Use this for one-off work, trials, and teams that do not want extra plumbing.
2. Vendored recipe snapshot
Copy the recipe or prompt into the repository as a versioned local file, such as:
SECURITY_RECIPES.md
.github/copilot-instructions.md
CLAUDE.md
AGENTS.md
.cursor/rules/security-remediation.mdc
Use this when the agent must work offline, when review requires pinned instructions, or when the recipe has been adapted for local build and test commands.
3. MCP knowledge connector
Expose the recipe index through an MCP server so the agent can search and retrieve guidance at run time. The optional server in this repository is read-only and suitable for that role.
Use this when a team wants agents to ask questions such as:
- Which recipe matches this finding?
- What prompt should I use for this tool?
- What output contract should the PR body satisfy?
- When should the agent stop and produce a triage note?
4. Native agent configuration
Most coding agents have a local instruction format. Put the recipe summary, guardrails, and output contract into the format your tool already reads:
| Agent | Primary place to put recipe rules |
|---|---|
| GitHub Copilot | .github/copilot-instructions.md and issue templates |
| Claude | CLAUDE.md, skills, and hooks |
| Cursor | .cursor/rules/*.mdc |
| Codex | AGENTS.md |
| Devin | Knowledge entries and playbooks |
Use native configuration for repeated remediation work. It keeps the task prompt short and makes the agent behavior more consistent.
5. CI or ticket injection
If findings already land in GitHub Issues, Jira, Linear, ServiceNow, SARIF, or another queue, have that system attach the matching recipe link and prompt block when it dispatches the agent.
Use this for security programs that want the same instructions applied every time a class of finding appears.
Add MCP context safely
MCP is useful because it lets agents read structured context instead of asking humans to paste screenshots or long scanner output into chat. Treat it as context first.
Good context sources include:
- Public vulnerability and package intelligence such as OSV, GitHub Advisories, deps.dev, package registries, and NVD-backed mirrors.
- Repository context such as GitHub MCP Server, GitLab MCP server, Azure DevOps MCP Server, code scanning, Dependabot, secret scanning, SARIF, SBOMs, and CI results.
- Product security tools such as Semgrep MCP, Snyk MCP / Snyk Studio, CodeQL MCP, Checkmarx MCP, Veracode API docs for MCP gateway wrapping, Wiz MCP, Tenable Hexa AI MCP, Rapid7 Bulk Export MCP, and other approved systems when your organization has reviewed the connector.
- Internal runbooks, ownership maps, service catalogs, and architecture docs exposed through read-only documentation connectors.
Start with read-only permissions.

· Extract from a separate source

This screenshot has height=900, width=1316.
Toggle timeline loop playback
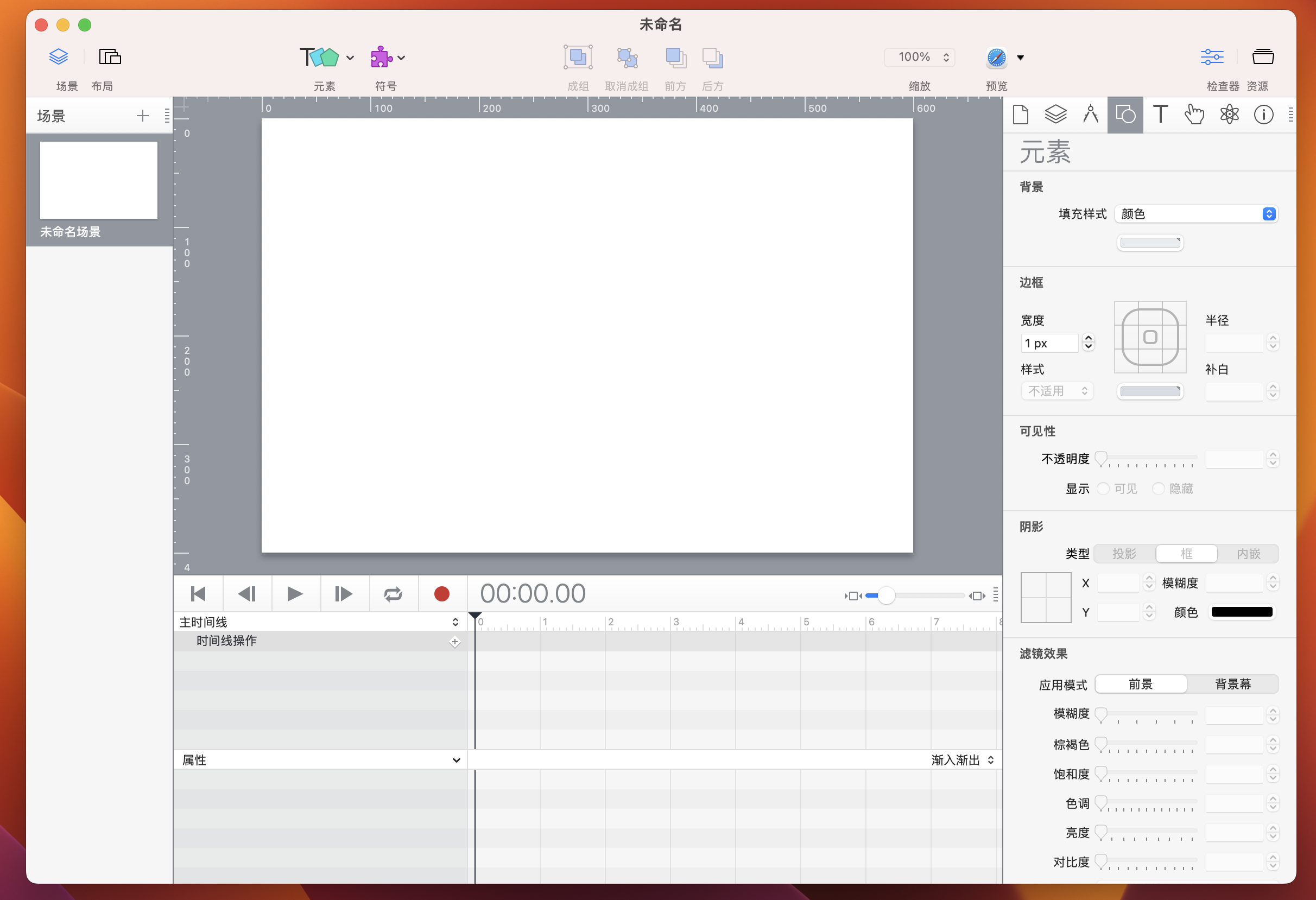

A connector that can create tickets, edit code, rotate secrets, deploy workloads, or change cloud configuration deserves its own security review.
Recommended agent run contract
Every recipe-backed agent run should carry this contract:
Scope:
- One finding per run.
- Use the named recipe and repository rules.
- Touch only files needed to remediate or prove the finding.
Context:
- Use MCP servers as read-only evidence unless the task explicitly grants write access.
- Cite the recipe, finding ID, and evidence sources in the output.
Stop conditions:
- Stop if ownership is unclear.
- Stop if the fix needs a schema, API, infrastructure, or broad architecture change.
- Stop if tests cannot be run or the result is ambiguous.
Output:
- PR with tests and residual risk, or a triage note explaining why no safe fix was made.
Guardrails that matter
- Pin or vendor instructions for repeatable workflows.
- Use branch protections, CODEOWNERS, required CI, and review gates for enforcement.
- Keep MCP tokens scoped to the repository, organization, and data class the agent needs.
- Log agent runs and MCP tool calls when the client supports it.
- Never pass secrets, customer data, or private vulnerability details to a public model or public connector unless your policy explicitly allows it.